**Required action:**
Please retype every record exactly as it appears, omitting the pictures.

**Dataset:**
BEGIN
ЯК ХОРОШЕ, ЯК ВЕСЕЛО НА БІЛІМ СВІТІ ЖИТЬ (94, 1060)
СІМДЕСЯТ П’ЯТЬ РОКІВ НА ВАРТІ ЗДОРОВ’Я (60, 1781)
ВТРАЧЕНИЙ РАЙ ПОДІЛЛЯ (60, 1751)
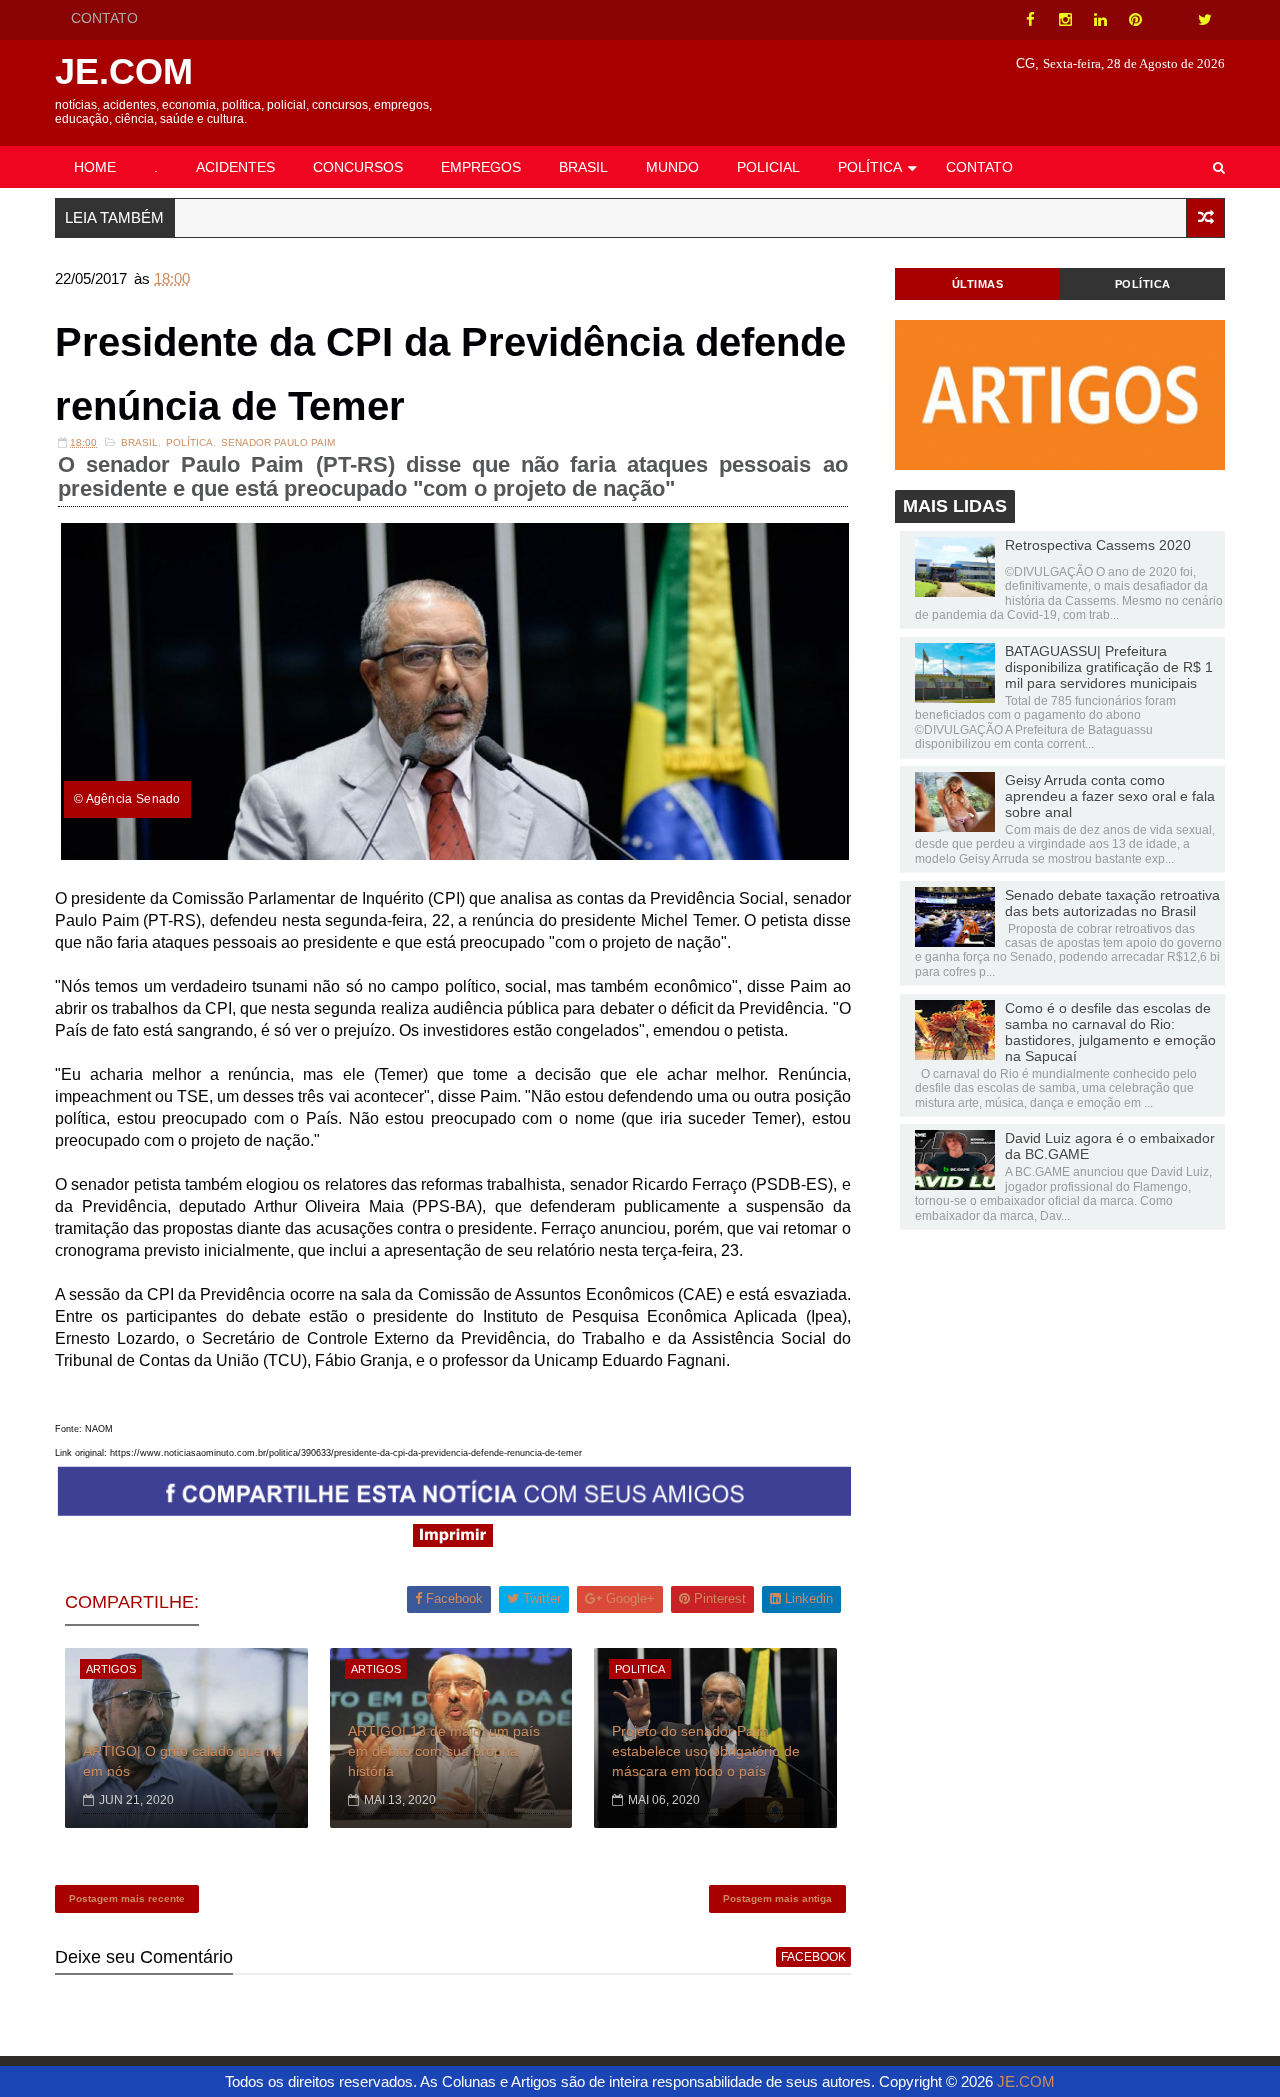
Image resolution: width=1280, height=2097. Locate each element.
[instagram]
END
**Answer to this exercise:**
ЯК ХОРОШЕ, ЯК ВЕСЕЛО НА БІЛІМ СВІТІ ЖИТЬ (94, 1060)
СІМДЕСЯТ П’ЯТЬ РОКІВ НА ВАРТІ ЗДОРОВ’Я (60, 1781)
ВТРАЧЕНИЙ РАЙ ПОДІЛЛЯ (60, 1751)
Image resolution: width=1280, height=2097. Locate each element.
[instagram]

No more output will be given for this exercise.